Closing Words – excerpts from “Helped” by Alice Walker
HELPED are those who love the entire cosmos rather than their own tiny country, city, or farm, for to them will be shown the unbroken web of life and the meaning of infinity.
HELPED are those who risk themselves for others’ sakes; to them will be given increasing opportunities for ever greater risks.
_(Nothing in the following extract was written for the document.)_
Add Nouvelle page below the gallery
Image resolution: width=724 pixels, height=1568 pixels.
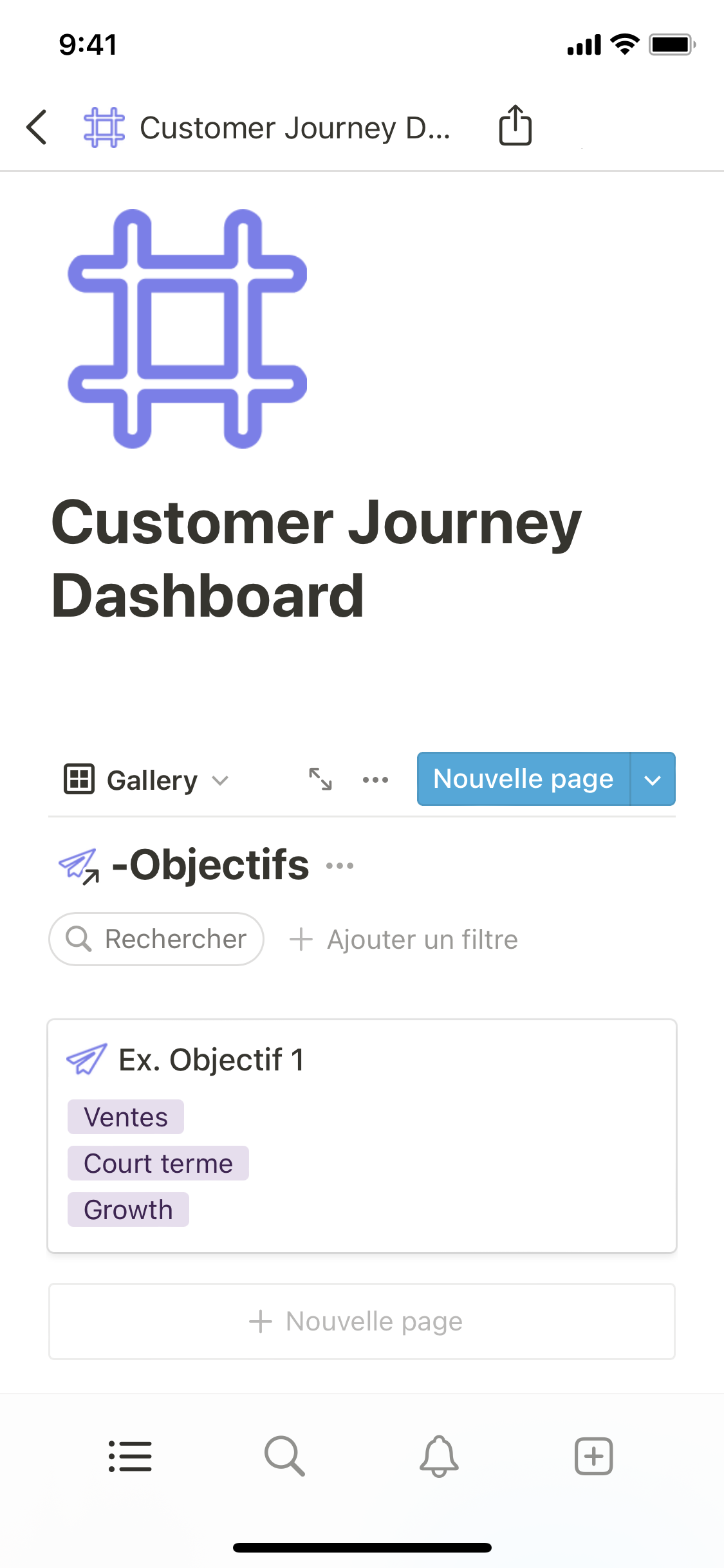pyautogui.click(x=362, y=1321)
Theirs will be a vision of the world in which no one’s gift is despised or lost.
HELPED are those who are shown the existence of the Creator’s magic in the Universe; they shall experience delight and astonishment without ceasing.
HELPED are those who love all the colors of all the human beings, as they love all the colors of the animals and plants; none of their children, nor any of their ancestors, nor any parts of themselves, shall be hidden from them.
HELPED are those who love and actively support the diversity of life; they shall be secure in their differences.